#### [Directions]
Leave out the pictures, and quote exactly the lines running from the one with "Click the 輸入音量 slider handle" through the last line of the entries below.

BEGIN

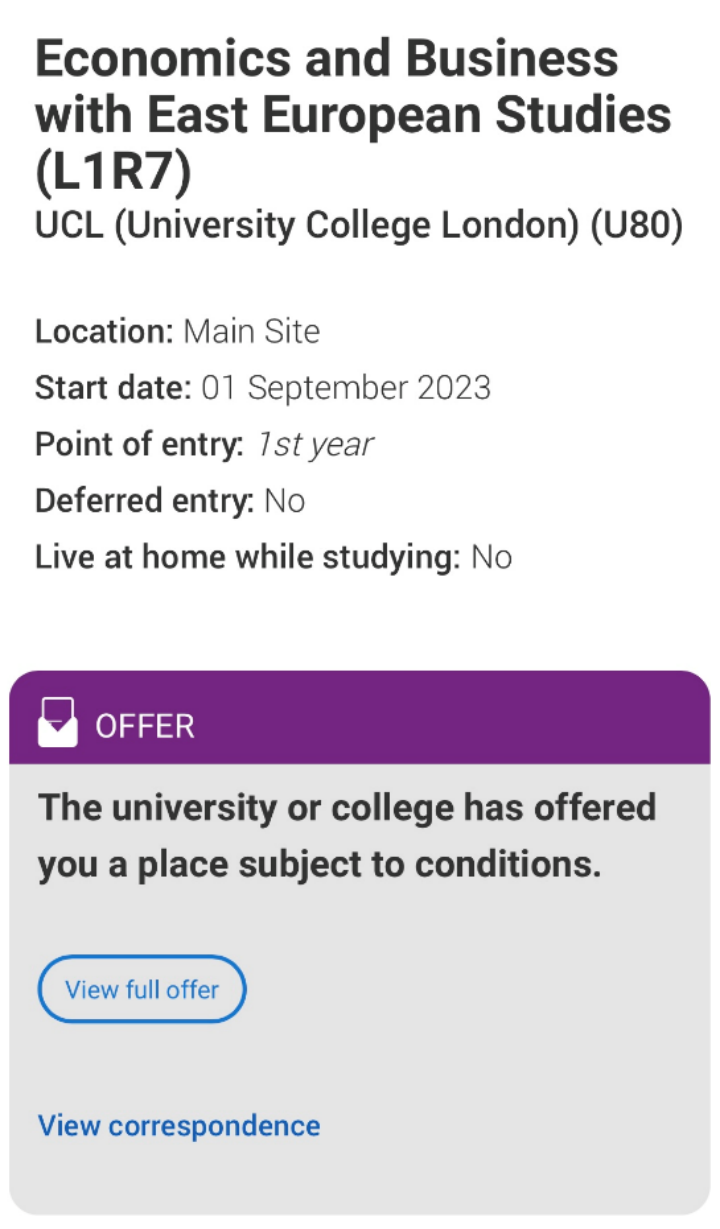Select the purple OFFER banner
Screen dimensions: 720x1229
click(360, 717)
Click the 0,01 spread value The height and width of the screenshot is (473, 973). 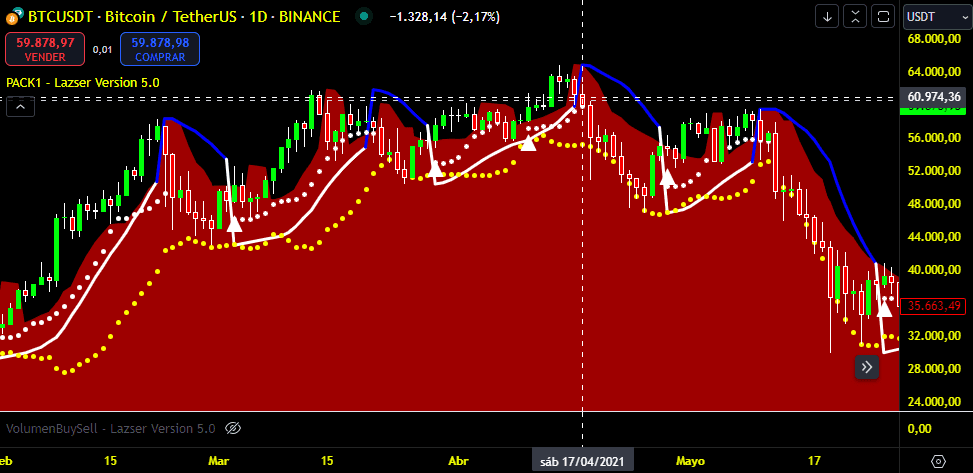pos(102,49)
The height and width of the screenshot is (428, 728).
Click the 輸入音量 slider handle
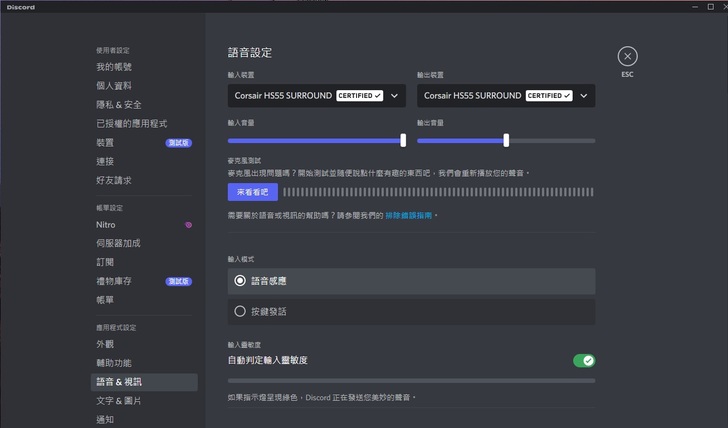(403, 141)
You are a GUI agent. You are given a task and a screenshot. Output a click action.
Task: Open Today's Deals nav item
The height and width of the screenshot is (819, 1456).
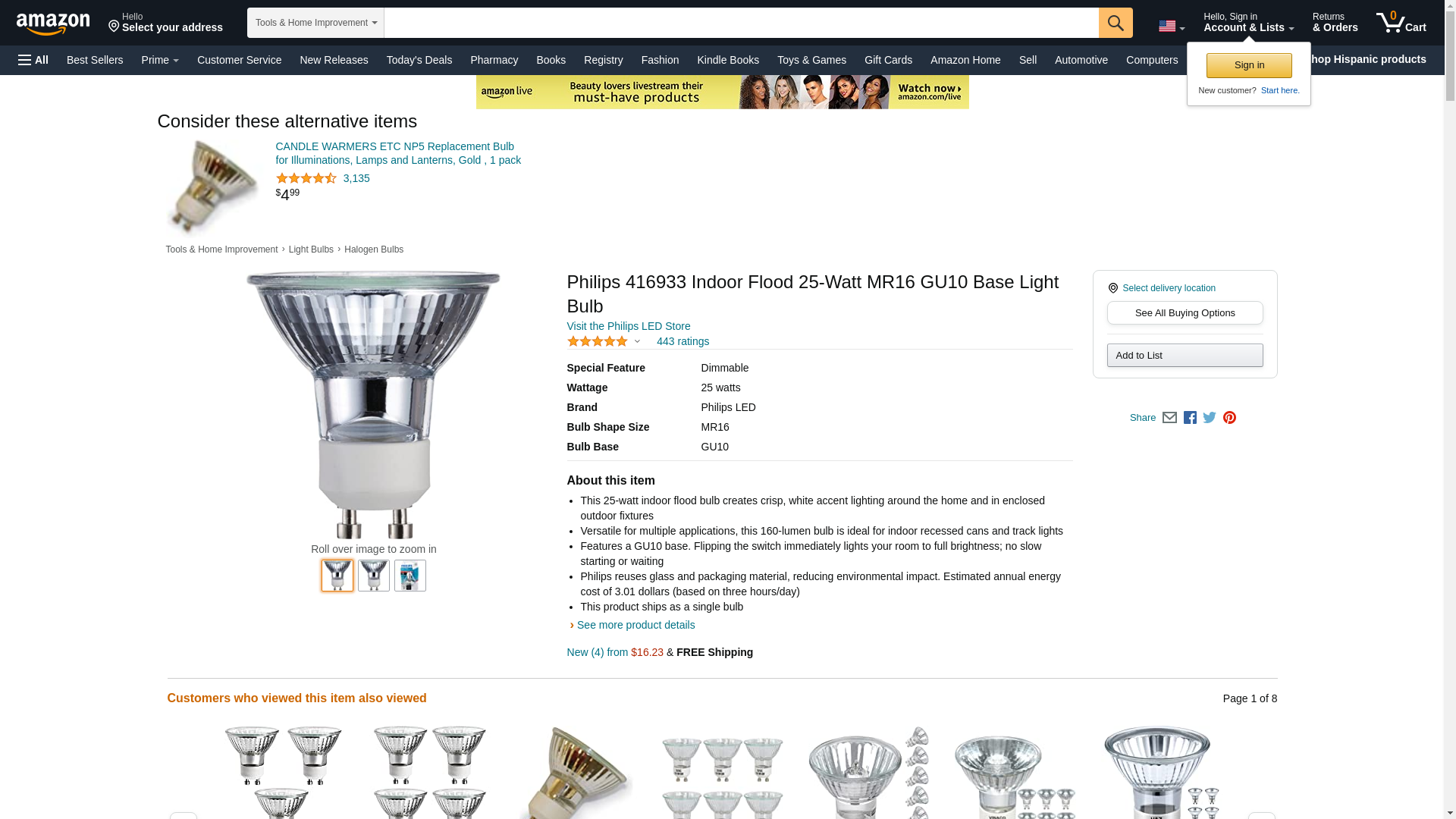(x=419, y=60)
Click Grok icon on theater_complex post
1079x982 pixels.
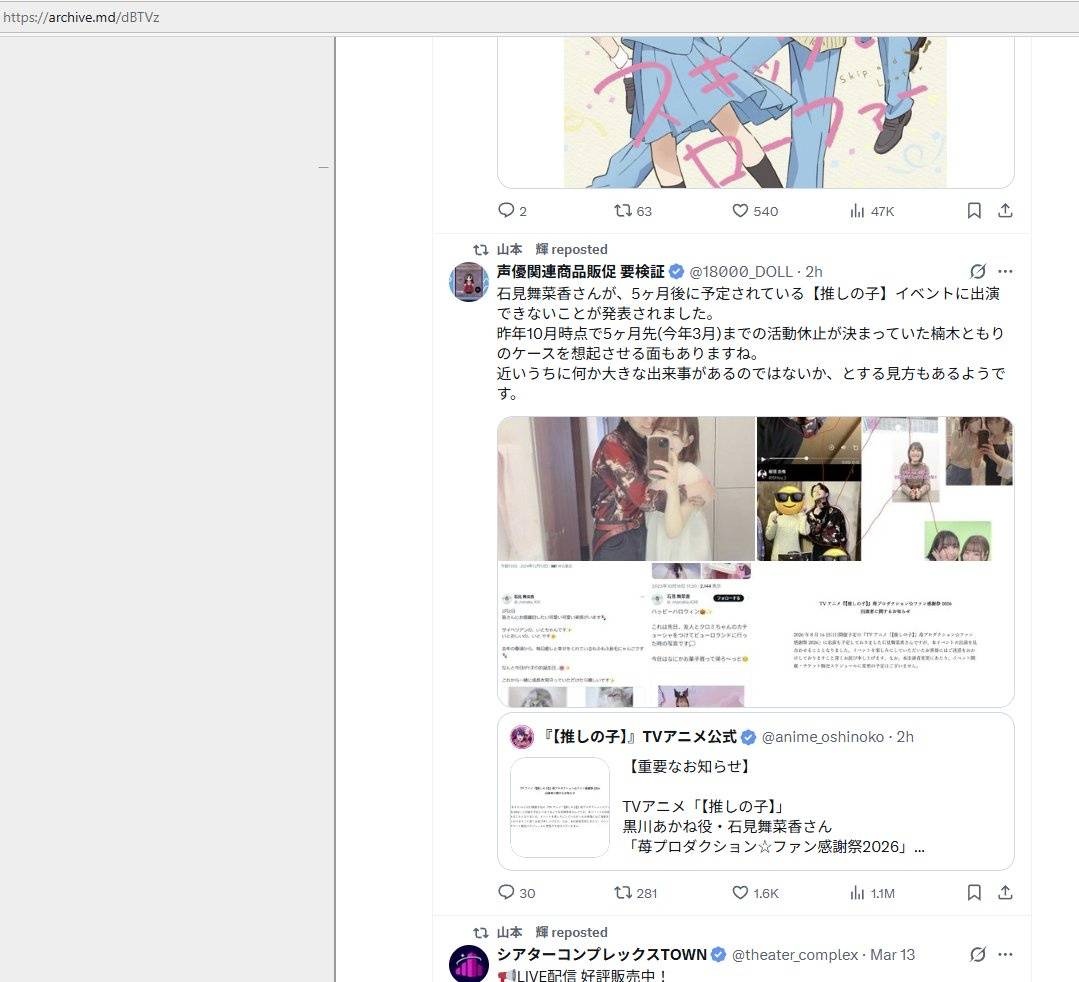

END

#### [Exercise solution]
Click the 輸入音量 slider handle
(403, 141)
You are a GUI agent. You are given a task and a screenshot. Output a click action.
Task: Open Today's Deals nav item
The height and width of the screenshot is (819, 1456).
(x=419, y=60)
Click Grok icon on theater_complex post
1079x982 pixels.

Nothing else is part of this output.